Date format masks provide a structure which uses specific characters and symbols that define the format of a field. The structures can be applied to both input and output data. In the input, a field must follow the specific pattern defined by the mask. In the output, the mask defines the format for converting from an input mask.
For example, if a database expects a birth date in the format where the components are a two-digit month, two-digit day, and a four-digit year (MM/DD/YYYY), and October 4, 1975 is entered, the user will be unable to save the data until the correct format is entered, which would be 10/04/1975. The exact behavior depends on how the database administrator or data architect has defined the mask.
Input masks are used for a number of entry fields, but are most commonly used for numbers (phone numbers, social security numbers, model/parts numbers, etc.) and dates. A date is a more complex data type than a string or a number. It has multiple parts (year, month, day, hour, and so on), and there are many rules for determining valid values and calculations, e.g., leap days and years, daylight saving time changes, national and company holidays, and date ranges.
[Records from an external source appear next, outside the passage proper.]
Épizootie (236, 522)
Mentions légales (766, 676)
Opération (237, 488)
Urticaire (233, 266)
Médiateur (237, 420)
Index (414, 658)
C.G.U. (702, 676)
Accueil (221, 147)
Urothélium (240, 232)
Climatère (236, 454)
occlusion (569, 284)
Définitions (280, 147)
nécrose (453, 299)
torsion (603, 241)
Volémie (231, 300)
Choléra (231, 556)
For date format transformation through the IRI CoSort utility — or engine in the IRI Voracity data management (ETL) platform — we developed composite field syntax for their common SortCL data definition and manipulation program that defines and establish any date format needed. The data format mask can be expressed through a /TEMPLATE definition containing a mix of data elements and literals and used in data mapping.
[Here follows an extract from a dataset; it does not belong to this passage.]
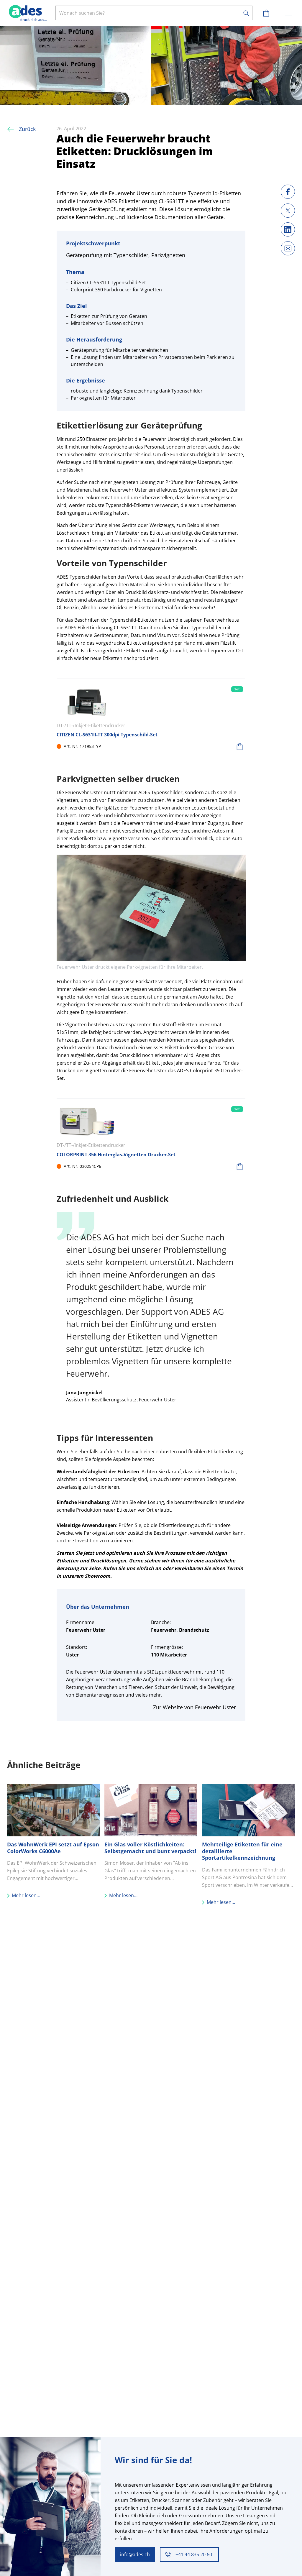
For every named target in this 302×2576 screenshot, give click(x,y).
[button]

Indeed, these elements can go onto be used in individual /FIELD definitions in other sections of the job (script) for manipulation and mapping purposes. When a composite field is read, each data item is extracted and assigned to an internal field. On output, a composite value is constructed from internal fields, expressions, and literals. On record input and output, date and time values are valuated and impossible combinations cause an error message.
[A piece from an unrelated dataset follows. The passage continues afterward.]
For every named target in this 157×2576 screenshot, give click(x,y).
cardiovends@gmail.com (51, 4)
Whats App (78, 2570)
Consider the input numeric composite dates, numeric_dates:
5 03/29/13 4 12/02/71 2 10/12/10
Use the following SortCL job script, comp_dates.ncl, to reformat the input dates as composites:
/TEMPLATE=(Dates_WMDY = "%u %m/%e/%y") # numeric Week Month/Day/Year(2) /TEMPLATE=(Dates_DMY = "%e-%m-%Y") # numeric Day-Month-Year(4) /TEMPLATE=(Dates_Spanish= "&A %d de %B de %Y") /INFILE=numeric_dates /FIELD=(In, POSITION=1, SIZE=10, STRUCTURE=Dates_WMDY(DofW,Month,Day,Year)) /REPORT /OUTFILE=out_form /FIELD=(Out, STRUCTURE=Dates_DMY(Day,Month,Year)) /OUTFILE=out_SP /LOCALE= spanish /FIELD= (Out, STRUCTURE=Dates_Spanish(DofW,Day,Month,Year))
The output of this script would result in the following:
out_form 29-03-2013 2-12-1971 12-10-2010 out_SP viernes 29 de marzo de 2013 jueves 02 de diciembre de 1971 martes 12 de octubre de 2010
The template syntax defines the parameters of the date format mask and each piece of data that is being read on input. The user can then choose whatever date format is required for the output. The user can even produce an output in multiple languages if necessary.
IRI supports other input masks* particularly for numeric formatting. Refer to section 11.12 in the SortCL program chapter of the CoSort v9.5.3 user manual for more information. See the tech tip in this newsletter for an example of the implied decimal attribute used in this context.
*Generally, data format (or input) masks facilitate data validation and prevent users from entering invalid data (such as a phone number in a date field). Such masks can also help ensure that users enter data in a consistent way. That consistency simplifies data identification and database maintenance. Note that masking the format of the data, in this case, differs from data masking in the data privacy/security context.